Par Taoufik Halila *

Suivant les données de 2020 relatives à l’année 2019, le tissu économique de la Tunisie est constitué de 782.115 entreprises dont 612.235 patentes des personnes physiques (forfaitaires et professions libérales) et 169.880 sociétés (entre SA, SARL, SUARL…)

Sur les 782.115 entreprises opérant en 2019, 679.770 emploient 0 salarié; et pour les 102.345 restantes on ne dénombre que 80.503 employant moins que 5 salariés.

Un tissu d’entreprises constitué essentiellement de PME et TPE

Ces chiffres nous confirment que le tissu de nos entreprises est constitué en particulier par des PME et TPE, qui sont dans des situations vulnérables aussi bien avant qu’après la pandémie de la Covid-19 (manque de trésorerie, impayé des clients, retard de paiement des marchés publics, problèmes de licenciement, non-respect de la propriété intellectuelle…)

Il est à noter qu’en cas de litige et par manque des moyens et la lenteur de la justice, on a constaté que plusieurs PME et TPE ne lui font pas appel, ce qui crée un déséquilibre économique dont les conséquences sont un déséquilibre social.

De ce fait, et vu cette situation économique difficile, il est important de faciliter la résolution des conflits à l’intérieur de l’entreprise ou avec son environnement exogène à travers des nouveaux mécanismes comme la médiation.

Ce mécanisme qui se base sur la possibilité de donner aux antagonistes et à travers un médiateur le moyen de trouver ensemble une solution répondant à leurs conflits pourrait faire gagner beaucoup de temps aux entreprises, ce qui libère le tissu économique des conflits pour qu’il se charge à sa fonction principale de production et de développement de la richesse.

L’exploitation de ce mode de résolution des conflits au sein de l’entreprise permet de garder un bon climat social tandis que son exploitation en mode externe entre les entreprises litigieuses permet de maintenir entre elles une bonne relation commerciale ce qui favorise le développement de l’activité économique.

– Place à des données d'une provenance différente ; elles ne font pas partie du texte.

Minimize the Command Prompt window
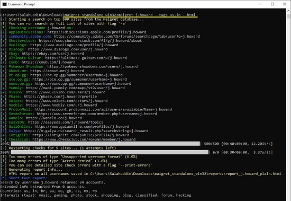Viewport: 291px width, 201px height. [260, 4]
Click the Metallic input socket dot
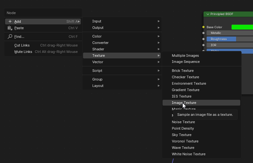The height and width of the screenshot is (163, 253). click(x=203, y=33)
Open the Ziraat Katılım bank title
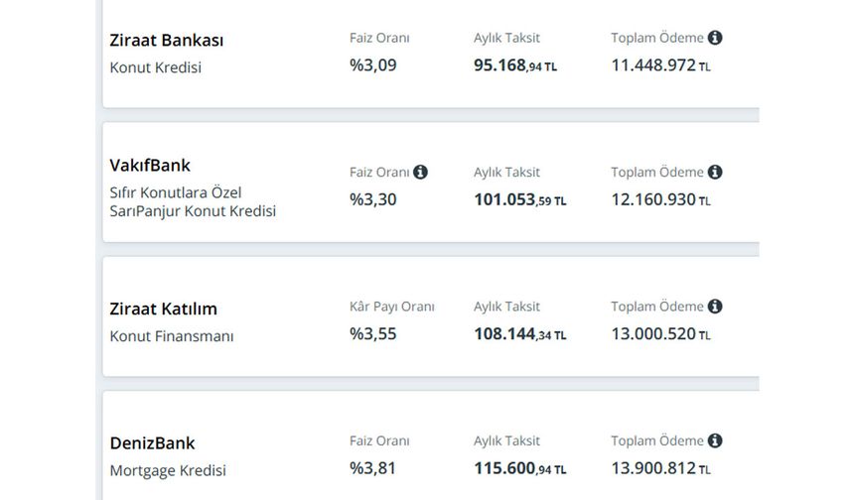 tap(164, 310)
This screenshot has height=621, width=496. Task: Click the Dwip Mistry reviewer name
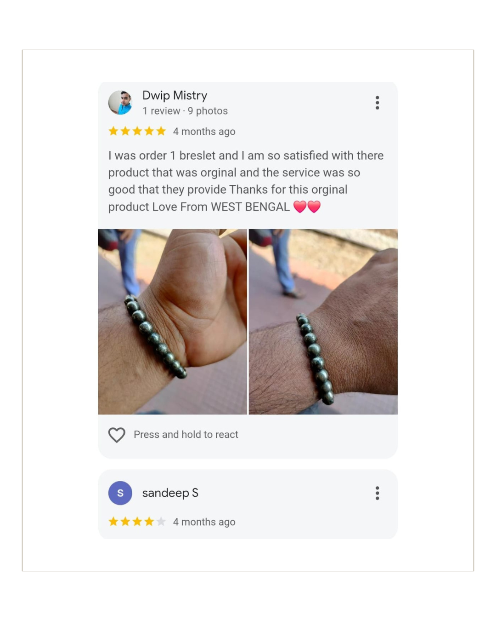pyautogui.click(x=175, y=95)
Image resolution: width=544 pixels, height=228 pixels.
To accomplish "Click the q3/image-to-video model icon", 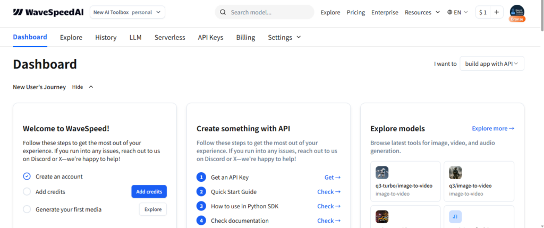I will point(455,173).
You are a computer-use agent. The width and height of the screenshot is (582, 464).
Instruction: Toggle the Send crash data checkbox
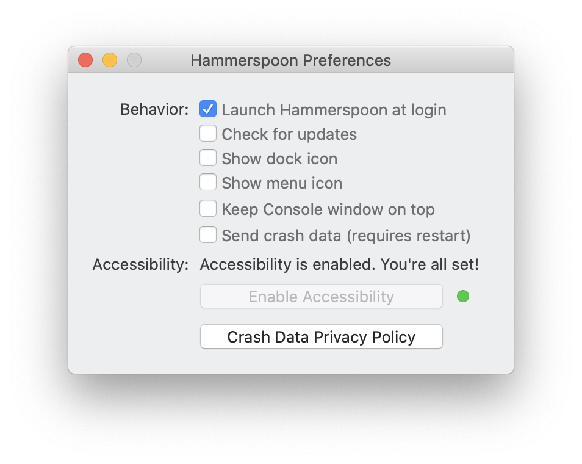(x=208, y=235)

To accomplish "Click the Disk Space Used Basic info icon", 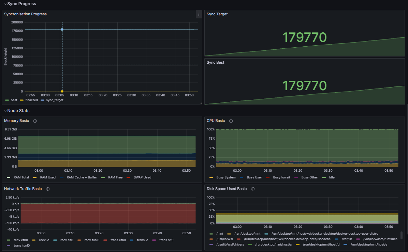I will pos(252,189).
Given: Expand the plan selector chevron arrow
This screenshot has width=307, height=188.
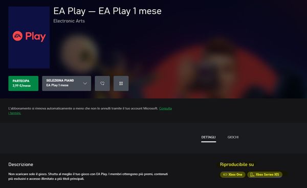Looking at the screenshot, I should pos(85,83).
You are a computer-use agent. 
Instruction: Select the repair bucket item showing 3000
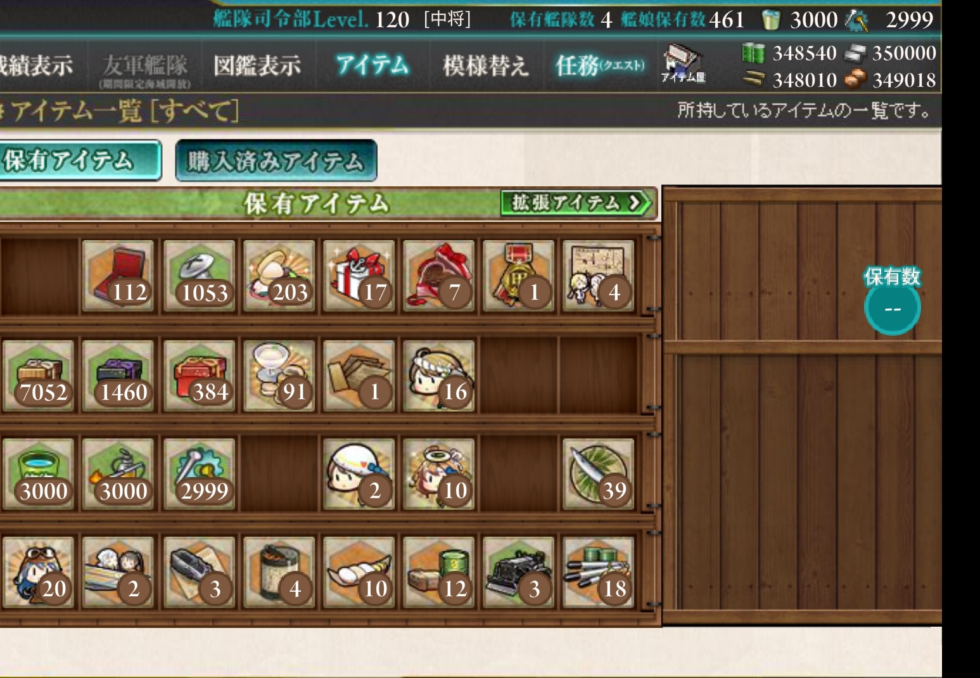38,474
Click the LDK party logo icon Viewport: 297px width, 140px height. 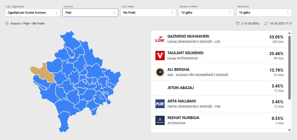pyautogui.click(x=160, y=39)
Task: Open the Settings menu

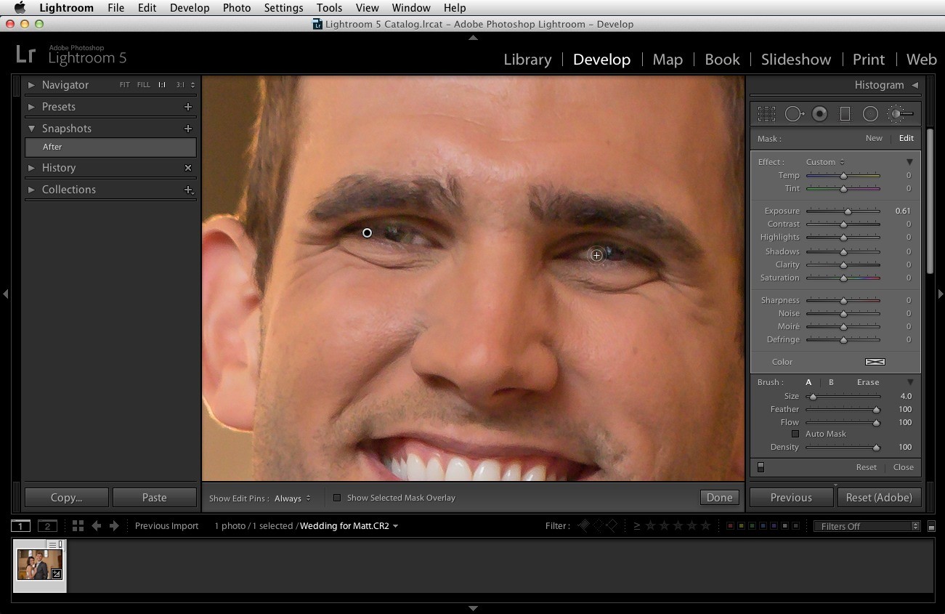Action: (283, 8)
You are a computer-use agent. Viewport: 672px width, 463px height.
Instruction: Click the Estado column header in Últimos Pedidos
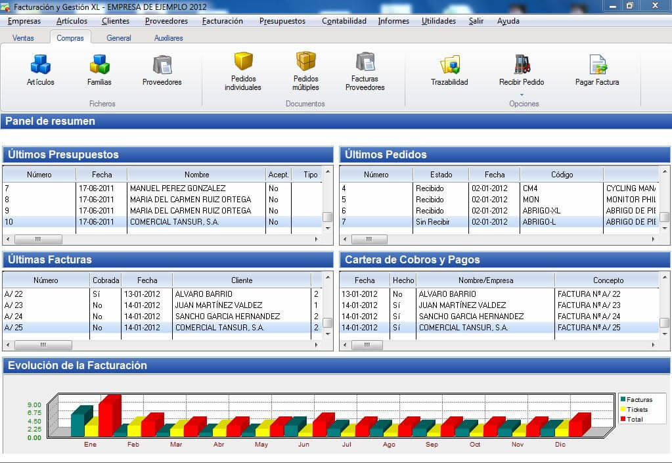[x=441, y=175]
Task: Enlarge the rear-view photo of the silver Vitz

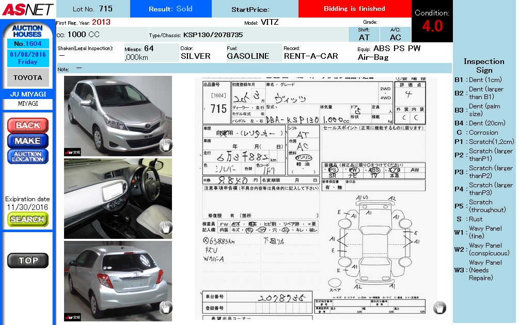Action: [118, 281]

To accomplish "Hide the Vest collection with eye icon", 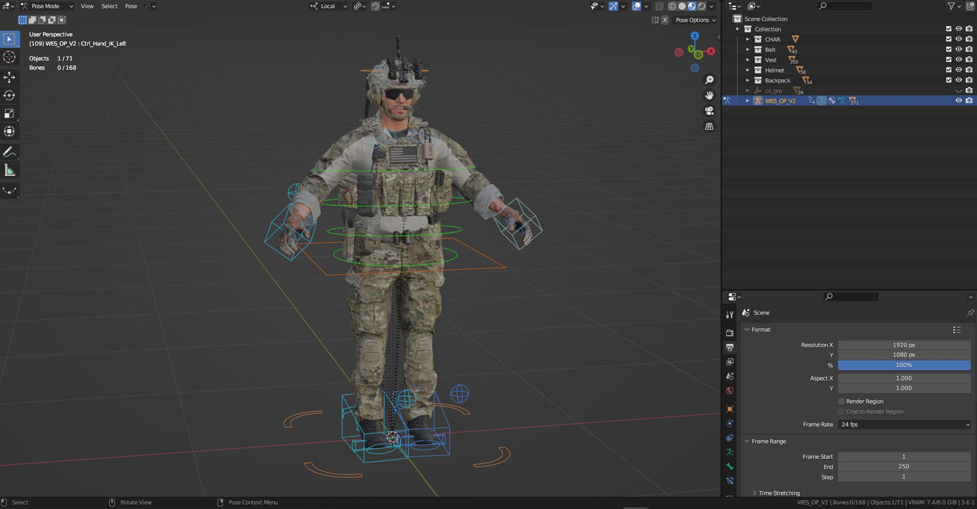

Pour la promulgation d’une loi sur la médiation et la création d’un tribunal de commerce

Au niveau interne de l’entreprise, la médiation peut être proposée dans les conflits de licenciement, de harcèlement professionnel , de non- respect des conditions de travail…, tandis que la médiation entre entreprises peut résoudre plusieurs litiges, comme ceux se rapportant aux problèmes de règlement financier, de conformité des produits à la qualité requise, aux respects des cahiers des charges, à la concurrence déloyale classique ou nouvelle à travers l’internet connue sous le nom de parasitisme (cette pratique consiste pour une entreprise à tirer profit de façon injuste de la réussite d’une autre en utilisant sa notoriété, son savoir-faire, ses investissements intellectuels et ce en copiant une partie de son site web, ou la technique de sa conception et de son fonctionnement) et autres…

L’adoption de la médiation dans notre législation pourrait aussi favoriser l’investissement extérieur, du fait qu’elle va offrir un nouveau moyen alternatif pour la résolution des conflits, et ce en s’ajoutant à l’arbitrage qui existe déjà.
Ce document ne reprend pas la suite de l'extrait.